Abstract

Understanding vulnerabilities in complex and interdependent modern food systems requires a whole-system perspective. This paper demonstrates how one systems approach, system dynamics, can help conceptualize the mechanisms and pathways by which food systems can be affected by disturbances. We describe the process of creating stock-and-flow maps and causal loop diagrams from the graphical representation of a problem and illustrate their use for making links and feedback among the human health, food, and environmental health sectors visible. These mapping tools help structure thinking about where and how particular systems might be affected by different disturbances and how flows of material and information transmit the effects of disturbances throughout the system.
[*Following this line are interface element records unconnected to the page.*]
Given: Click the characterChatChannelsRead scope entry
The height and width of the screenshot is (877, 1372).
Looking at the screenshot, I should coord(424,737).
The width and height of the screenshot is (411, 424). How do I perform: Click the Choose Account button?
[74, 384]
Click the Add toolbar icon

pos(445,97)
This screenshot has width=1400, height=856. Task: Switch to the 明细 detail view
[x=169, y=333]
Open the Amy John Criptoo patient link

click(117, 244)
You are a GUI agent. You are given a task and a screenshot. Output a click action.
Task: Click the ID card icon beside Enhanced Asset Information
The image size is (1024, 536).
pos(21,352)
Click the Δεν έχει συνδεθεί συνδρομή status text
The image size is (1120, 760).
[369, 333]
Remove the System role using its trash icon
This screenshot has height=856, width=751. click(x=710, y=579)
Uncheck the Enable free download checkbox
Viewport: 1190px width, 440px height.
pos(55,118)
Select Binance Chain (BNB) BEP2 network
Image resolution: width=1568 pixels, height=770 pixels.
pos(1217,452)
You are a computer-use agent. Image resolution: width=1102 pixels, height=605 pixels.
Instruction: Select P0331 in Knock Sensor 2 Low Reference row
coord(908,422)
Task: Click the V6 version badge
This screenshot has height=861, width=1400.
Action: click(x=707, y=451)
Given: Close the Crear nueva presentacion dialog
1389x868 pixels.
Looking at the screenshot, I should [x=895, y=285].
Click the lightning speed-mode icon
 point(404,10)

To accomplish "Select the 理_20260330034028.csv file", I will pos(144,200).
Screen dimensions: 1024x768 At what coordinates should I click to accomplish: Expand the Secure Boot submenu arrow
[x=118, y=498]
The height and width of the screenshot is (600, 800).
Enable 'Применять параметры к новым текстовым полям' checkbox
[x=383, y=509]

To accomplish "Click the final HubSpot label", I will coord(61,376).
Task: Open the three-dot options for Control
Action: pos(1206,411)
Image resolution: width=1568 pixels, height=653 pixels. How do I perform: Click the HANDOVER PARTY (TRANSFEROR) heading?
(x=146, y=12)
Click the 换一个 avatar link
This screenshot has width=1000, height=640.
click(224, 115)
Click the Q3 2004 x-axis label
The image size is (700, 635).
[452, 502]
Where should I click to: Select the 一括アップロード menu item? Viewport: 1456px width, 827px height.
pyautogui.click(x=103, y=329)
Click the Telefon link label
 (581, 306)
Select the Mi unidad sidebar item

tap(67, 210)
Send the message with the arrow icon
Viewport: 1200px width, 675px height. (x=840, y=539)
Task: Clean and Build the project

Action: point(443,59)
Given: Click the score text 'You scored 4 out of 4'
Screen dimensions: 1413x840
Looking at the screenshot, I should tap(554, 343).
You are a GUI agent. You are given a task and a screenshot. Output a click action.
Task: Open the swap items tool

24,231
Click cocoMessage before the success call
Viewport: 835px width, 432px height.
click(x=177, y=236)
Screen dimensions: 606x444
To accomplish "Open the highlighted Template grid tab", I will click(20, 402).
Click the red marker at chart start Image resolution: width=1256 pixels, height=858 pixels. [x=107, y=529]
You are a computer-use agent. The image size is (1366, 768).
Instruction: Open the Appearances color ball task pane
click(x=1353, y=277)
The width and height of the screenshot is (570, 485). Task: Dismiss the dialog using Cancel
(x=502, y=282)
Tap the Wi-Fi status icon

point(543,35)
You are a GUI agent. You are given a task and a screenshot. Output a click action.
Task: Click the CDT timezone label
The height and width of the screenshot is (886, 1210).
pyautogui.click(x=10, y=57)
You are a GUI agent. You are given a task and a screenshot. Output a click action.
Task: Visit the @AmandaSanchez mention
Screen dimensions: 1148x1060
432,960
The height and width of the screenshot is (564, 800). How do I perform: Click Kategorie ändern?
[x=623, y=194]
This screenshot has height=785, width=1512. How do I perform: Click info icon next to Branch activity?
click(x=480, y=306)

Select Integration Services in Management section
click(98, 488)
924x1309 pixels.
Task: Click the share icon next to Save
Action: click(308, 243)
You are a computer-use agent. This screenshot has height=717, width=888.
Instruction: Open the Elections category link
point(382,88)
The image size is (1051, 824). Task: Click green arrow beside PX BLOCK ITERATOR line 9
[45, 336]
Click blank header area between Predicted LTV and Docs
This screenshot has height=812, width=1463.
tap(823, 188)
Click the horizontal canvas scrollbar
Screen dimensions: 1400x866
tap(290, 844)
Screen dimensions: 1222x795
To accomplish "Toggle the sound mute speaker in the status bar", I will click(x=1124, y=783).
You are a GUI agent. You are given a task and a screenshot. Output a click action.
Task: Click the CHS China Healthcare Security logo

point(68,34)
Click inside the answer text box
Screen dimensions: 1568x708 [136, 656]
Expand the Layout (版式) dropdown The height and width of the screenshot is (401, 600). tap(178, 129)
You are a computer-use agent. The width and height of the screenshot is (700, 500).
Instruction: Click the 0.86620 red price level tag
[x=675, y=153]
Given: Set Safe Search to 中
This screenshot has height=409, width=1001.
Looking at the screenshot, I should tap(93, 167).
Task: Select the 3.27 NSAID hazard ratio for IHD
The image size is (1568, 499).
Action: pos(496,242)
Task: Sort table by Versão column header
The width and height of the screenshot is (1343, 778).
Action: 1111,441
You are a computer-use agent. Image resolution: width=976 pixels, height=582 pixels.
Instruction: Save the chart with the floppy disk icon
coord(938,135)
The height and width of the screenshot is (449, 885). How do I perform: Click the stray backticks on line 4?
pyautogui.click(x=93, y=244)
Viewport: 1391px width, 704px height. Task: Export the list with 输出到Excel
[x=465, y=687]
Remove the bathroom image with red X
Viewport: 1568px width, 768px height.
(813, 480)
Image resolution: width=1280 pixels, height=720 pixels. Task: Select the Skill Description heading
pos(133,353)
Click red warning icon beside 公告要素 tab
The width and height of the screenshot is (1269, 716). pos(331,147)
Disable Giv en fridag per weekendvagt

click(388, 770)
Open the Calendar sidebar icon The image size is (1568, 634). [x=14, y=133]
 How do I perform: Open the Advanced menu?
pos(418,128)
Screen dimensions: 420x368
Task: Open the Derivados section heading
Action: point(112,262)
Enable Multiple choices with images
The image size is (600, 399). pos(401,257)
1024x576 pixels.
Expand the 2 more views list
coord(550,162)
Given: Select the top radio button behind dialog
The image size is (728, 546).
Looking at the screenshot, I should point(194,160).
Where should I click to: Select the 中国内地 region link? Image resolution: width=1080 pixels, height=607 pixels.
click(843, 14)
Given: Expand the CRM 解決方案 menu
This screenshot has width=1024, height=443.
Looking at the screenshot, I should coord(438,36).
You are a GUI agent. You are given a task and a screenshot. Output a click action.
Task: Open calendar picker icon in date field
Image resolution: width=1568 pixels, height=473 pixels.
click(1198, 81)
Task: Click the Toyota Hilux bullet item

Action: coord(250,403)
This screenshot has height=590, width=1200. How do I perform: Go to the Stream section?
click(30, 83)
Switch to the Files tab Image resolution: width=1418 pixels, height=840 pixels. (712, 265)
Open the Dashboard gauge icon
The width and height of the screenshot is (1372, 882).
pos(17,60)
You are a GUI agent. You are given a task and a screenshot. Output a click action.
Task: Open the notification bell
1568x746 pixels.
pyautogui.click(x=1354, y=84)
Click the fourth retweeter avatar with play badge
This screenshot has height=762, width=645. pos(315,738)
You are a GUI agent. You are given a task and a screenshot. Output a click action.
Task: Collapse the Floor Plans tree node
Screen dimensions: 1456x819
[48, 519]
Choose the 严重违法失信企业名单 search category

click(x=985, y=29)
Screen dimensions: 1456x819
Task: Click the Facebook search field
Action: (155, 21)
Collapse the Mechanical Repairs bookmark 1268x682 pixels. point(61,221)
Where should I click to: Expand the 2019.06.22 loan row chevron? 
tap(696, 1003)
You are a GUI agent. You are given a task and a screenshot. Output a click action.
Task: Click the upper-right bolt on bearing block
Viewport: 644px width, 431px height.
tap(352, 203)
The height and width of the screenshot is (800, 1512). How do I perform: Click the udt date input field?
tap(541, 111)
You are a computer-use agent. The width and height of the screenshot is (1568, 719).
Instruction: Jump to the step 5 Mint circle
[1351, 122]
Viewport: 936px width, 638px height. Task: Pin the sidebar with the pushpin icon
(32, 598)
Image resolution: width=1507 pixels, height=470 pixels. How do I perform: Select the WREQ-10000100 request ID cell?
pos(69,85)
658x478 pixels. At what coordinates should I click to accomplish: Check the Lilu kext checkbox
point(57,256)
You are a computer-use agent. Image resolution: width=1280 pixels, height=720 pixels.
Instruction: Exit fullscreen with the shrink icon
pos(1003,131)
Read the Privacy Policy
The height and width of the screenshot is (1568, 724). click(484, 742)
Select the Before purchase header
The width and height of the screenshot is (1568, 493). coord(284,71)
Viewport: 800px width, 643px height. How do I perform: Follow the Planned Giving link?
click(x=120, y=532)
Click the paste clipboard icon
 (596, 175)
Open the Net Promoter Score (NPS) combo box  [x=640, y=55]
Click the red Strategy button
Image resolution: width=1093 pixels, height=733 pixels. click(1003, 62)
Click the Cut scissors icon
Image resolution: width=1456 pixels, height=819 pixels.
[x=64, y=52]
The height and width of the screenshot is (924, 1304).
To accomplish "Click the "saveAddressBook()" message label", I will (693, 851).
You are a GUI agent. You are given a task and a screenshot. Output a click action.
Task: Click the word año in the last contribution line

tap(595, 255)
The visual representations as well as the process of creating them can serve different purposes for different stakeholders: developing research questions, identifying policy leverage points, or building collaboration among people in different parts of the system. They can serve as a transition between mental models and formal simulation models, but they also stand on their own to support diagrammatic reasoning: clarifying assumptions, structuring a problem space, or identifying unexpected implications of an unplanned disturbance or an intentional policy intervention. The diagrams included here show that vulnerability of a national food system does not only or automatically result from exogenous shocks that might affect a country. Rather, vulnerability can be either intensified or reduced by the interaction of feedback loops in the food system, and buffered or amplified by the structure of stocks and flows.